SOURCE RECORDS
******************************

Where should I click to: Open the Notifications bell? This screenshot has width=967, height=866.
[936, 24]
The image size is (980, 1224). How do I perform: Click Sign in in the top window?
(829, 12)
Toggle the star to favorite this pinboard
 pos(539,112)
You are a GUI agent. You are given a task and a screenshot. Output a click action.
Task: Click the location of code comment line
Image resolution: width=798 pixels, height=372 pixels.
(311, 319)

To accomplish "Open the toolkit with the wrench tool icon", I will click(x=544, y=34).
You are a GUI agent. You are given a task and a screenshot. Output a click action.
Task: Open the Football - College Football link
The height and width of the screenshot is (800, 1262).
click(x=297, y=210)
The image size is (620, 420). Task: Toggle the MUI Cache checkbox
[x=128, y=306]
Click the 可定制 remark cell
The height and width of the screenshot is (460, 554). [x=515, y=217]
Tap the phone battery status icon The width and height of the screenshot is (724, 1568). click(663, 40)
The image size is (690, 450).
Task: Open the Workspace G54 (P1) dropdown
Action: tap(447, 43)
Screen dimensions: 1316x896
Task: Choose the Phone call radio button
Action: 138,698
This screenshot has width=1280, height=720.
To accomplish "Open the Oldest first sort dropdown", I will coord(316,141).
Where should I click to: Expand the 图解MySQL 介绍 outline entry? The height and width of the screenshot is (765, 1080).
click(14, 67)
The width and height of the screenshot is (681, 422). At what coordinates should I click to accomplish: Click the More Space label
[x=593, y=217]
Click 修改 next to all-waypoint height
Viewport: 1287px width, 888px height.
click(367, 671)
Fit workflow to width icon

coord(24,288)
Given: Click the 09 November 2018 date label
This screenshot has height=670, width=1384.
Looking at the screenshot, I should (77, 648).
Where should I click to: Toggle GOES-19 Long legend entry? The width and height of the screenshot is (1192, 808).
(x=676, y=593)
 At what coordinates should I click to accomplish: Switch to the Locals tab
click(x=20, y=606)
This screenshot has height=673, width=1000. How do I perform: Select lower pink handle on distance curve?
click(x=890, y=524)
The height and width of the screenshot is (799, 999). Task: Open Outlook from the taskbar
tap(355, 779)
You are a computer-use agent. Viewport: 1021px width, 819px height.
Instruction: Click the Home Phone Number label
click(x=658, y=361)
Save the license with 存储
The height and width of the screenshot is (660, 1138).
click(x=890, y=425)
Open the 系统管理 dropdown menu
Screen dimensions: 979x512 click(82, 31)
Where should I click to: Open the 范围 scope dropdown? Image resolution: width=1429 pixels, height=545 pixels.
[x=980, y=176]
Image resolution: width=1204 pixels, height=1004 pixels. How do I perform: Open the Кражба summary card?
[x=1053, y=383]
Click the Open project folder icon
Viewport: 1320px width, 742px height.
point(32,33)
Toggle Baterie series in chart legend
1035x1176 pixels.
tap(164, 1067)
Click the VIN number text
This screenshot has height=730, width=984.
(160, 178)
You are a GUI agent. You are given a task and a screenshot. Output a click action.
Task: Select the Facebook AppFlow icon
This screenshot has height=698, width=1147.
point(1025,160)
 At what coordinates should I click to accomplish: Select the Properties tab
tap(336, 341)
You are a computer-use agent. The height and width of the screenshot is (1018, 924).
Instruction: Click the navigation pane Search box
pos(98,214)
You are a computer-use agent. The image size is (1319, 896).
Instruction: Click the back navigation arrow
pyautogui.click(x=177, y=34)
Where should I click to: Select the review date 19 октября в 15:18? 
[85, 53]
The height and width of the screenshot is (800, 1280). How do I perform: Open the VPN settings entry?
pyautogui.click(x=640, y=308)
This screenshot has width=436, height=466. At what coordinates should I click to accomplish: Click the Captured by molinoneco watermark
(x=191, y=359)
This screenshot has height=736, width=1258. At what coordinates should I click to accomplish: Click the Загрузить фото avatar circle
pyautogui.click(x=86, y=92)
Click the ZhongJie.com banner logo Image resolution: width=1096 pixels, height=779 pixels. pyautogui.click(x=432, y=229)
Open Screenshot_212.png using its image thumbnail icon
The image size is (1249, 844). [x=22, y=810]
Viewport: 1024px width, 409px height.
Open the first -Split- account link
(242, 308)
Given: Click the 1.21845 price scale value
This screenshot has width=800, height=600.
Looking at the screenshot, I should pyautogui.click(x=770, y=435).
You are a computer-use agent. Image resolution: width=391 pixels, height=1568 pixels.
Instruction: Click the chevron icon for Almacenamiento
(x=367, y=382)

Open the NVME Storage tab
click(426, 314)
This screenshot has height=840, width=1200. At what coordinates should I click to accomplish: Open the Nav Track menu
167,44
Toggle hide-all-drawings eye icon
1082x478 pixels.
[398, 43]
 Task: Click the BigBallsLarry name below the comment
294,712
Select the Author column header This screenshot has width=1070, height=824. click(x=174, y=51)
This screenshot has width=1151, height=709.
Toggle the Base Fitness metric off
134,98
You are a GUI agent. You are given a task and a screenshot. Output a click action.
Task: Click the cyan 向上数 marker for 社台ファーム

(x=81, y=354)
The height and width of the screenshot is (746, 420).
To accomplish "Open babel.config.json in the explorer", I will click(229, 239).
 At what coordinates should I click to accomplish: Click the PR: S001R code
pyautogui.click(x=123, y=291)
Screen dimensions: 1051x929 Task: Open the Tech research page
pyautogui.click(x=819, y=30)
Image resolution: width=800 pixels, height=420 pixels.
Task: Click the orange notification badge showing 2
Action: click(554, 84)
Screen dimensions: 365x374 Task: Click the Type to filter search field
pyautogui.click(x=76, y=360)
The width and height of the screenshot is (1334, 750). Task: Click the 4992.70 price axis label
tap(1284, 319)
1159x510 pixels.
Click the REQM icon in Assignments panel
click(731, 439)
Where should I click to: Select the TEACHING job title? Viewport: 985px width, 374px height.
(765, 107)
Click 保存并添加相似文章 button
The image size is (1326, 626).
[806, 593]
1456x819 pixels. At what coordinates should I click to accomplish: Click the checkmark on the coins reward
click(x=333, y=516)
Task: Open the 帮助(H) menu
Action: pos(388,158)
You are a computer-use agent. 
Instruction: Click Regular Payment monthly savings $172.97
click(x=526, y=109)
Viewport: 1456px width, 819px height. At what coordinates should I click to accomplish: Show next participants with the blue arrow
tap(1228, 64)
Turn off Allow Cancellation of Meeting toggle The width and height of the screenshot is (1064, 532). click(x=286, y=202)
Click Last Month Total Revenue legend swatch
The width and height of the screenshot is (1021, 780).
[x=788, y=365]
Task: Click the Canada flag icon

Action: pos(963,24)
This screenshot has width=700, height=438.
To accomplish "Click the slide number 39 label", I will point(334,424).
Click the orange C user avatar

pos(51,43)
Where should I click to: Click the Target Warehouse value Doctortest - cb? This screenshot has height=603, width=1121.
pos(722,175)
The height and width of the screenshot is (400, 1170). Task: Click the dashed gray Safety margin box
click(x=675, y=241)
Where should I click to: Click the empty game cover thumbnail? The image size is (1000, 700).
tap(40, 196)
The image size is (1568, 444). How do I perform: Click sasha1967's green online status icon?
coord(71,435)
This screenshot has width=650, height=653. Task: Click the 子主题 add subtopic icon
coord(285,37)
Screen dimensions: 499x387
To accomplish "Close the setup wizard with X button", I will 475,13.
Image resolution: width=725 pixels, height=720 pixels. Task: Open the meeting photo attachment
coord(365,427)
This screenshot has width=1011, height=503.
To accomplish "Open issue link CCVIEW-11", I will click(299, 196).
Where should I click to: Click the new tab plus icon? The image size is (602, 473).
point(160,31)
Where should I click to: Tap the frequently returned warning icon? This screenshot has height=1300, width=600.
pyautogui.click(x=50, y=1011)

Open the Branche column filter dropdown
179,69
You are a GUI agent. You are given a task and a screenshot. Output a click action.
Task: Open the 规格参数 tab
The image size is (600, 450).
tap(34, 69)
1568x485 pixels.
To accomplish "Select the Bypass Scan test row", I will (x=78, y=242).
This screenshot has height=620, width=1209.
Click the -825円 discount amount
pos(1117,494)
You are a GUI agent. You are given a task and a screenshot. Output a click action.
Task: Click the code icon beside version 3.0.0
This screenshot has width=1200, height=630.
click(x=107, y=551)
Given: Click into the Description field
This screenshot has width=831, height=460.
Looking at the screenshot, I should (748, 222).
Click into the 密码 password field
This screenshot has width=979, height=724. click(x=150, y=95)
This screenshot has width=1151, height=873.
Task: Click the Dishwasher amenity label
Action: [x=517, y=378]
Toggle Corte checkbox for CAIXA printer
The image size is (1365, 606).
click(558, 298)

******************************

EXERCISE DETAILS
Up to and including the last line of the records above, print exactly every line from the one that contains "This screenshot has width=831, height=460." onward.

SOLUTION FOR THIS TASK
This screenshot has width=831, height=460.
Looking at the screenshot, I should (748, 222).
Click into the 密码 password field
This screenshot has width=979, height=724. click(x=150, y=95)
This screenshot has width=1151, height=873.
Task: Click the Dishwasher amenity label
Action: [x=517, y=378]
Toggle Corte checkbox for CAIXA printer
The image size is (1365, 606).
click(558, 298)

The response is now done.